Xiang H J, Li Zhenyu, Liang W Z, Yang Jinlong, Hou J G, Zhu Qingshi
Hefei National Laboratory for Physical Sciences at Microscale, University of Science and Technology of China, Hefei, Anhui 230026, People's Republic of China.
J Chem Phys. 2006 Jun 21;124(23):234108. doi: 10.1063/1.2207622.

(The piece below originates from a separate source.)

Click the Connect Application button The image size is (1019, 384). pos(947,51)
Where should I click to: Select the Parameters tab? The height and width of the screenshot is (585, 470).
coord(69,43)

We have developed a linear scaling algorithm for calculating maximally localized Wannier functions (MLWFs) using atomic orbital basis. An O(N) ground state calculation is carried out to get the density matrix (DM). Through a projection of the DM onto atomic orbitals and a subsequent O(N) orthogonalization, we obtain initial orthogonal localized orbitals. These orbitals can be maximally localized in linear scaling by simple Jacobi sweeps. Our O(N) method is validated by applying it to water molecule and wurtzite ZnO. The linear scaling behavior of the new method is demonstrated by computing the MLWFs of boron nitride nanotubes.
我们已经开发了一种线性缩放算法,用于使用原子轨道基组计算最大局域化万尼尔函数(MLWFs)。通过进行一次O(N)基态计算来获得密度矩阵(DM)。通过将DM投影到原子轨道上并随后进行O(N)正交化,我们得到初始正交局域化轨道。通过简单的雅可比扫描,这些轨道可以在线性缩放中实现最大程度的局域化。我们的O(N)方法通过应用于水分子和纤锌矿型ZnO得到了验证。通过计算氮化硼纳米管的MLWFs,证明了新方法的线性缩放行为。